8 July 7, 1995 0702 124 2500 Final flight; demonstrated turnaround maneuver; aeroshell cracked during 14 ft/s landing.




Photo of DC-X launchThe DC-XA Program:

 

The Delta Clipper Experimental Advanced was a modified version of the DC-X. It had a lightweight graphite-epoxy liquid hydrogen tank and an advanced graphite/aluminum honeycomb intertank built by McDonnell Douglas; an aluminum-lithium liquid oxygen tank built by Energia; and an improved reaction control system from Aerojet. These improvements reduced dry vehicle mass by 620 kilograms. The DC-XA was operated by NASA and the Department of Defense under the Reusable Launch Vehicle program. The flight vehicle was tested at White Sands during the summer of 1996, and demonstrated a 26-hour turnaround between its second and third flights, a first for any rocket. After the fourth flight, however, the DC-XA suffered severe damage and the program ended due to lack of funding.

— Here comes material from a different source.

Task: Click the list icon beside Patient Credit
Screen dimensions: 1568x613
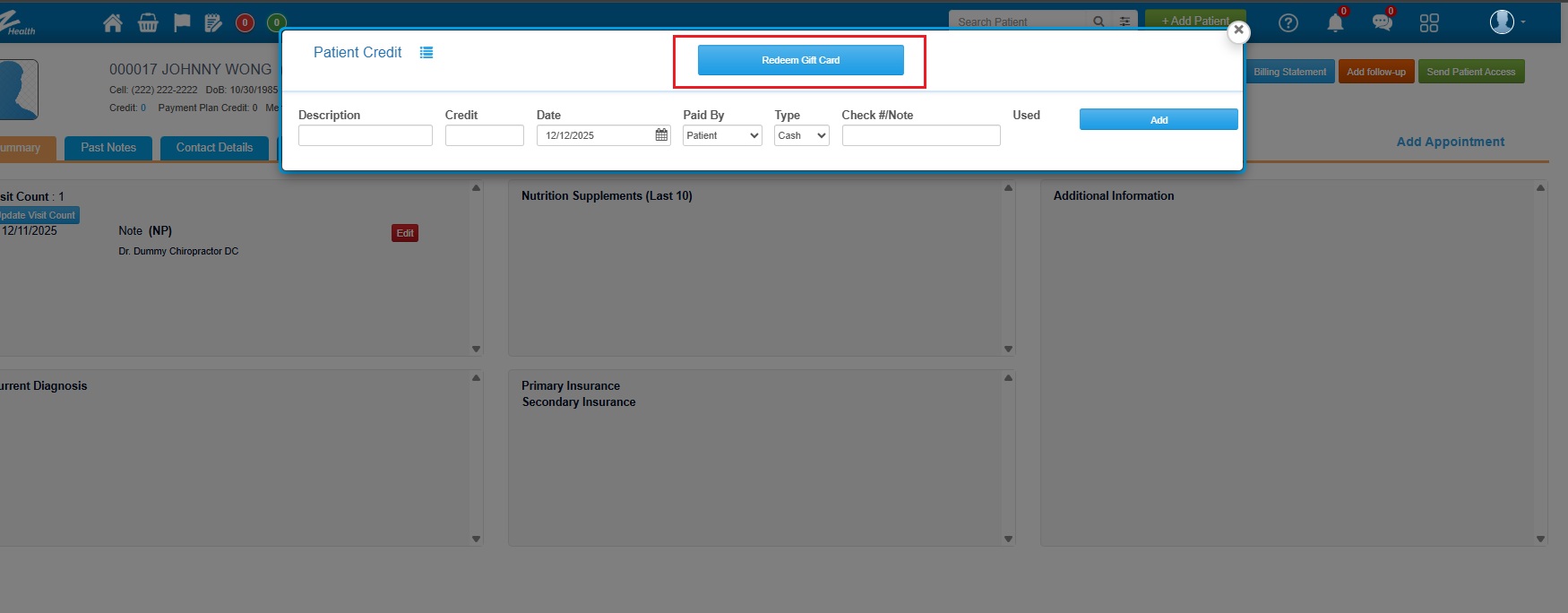Action: click(426, 53)
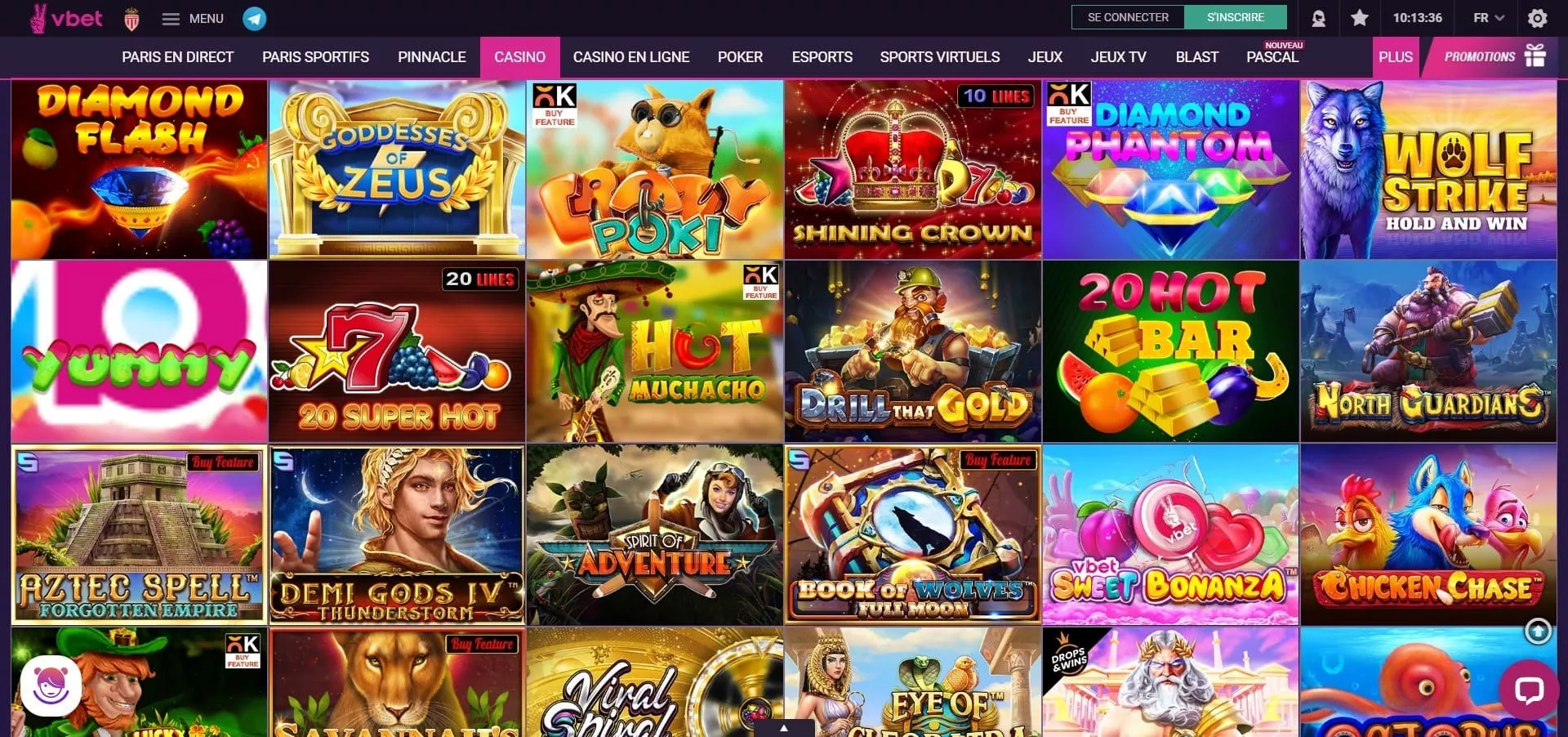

Delta Clipper-Experimental Advanced (DC-XA) Test Program
Rollout March 15, 1996
Arrival at White Sands March 22, 1996
Engine Test 1 May 4, 1996
Engine Test 2 May 7, 1996
Flight Launch Date Time (MDT) Duration (sec) Altitude (m) Description
1 May 18, 1996 0814 62 244 First flight of the DC-XA; aeroshell caught fire during slow landing.
2 June 7, 1996 1015 64 590 Maximum structural stresses with 50% full LOX tank.
3 June 8, 1996 1217 142 3140 26-hour rapid turnaround demostration; new altitude and duration record.
4 July 31, 1996 1315 140 1250 Landing strut 2 failed to extend; vehicle tipped over and LOX tank exploded; vehicle destroyed.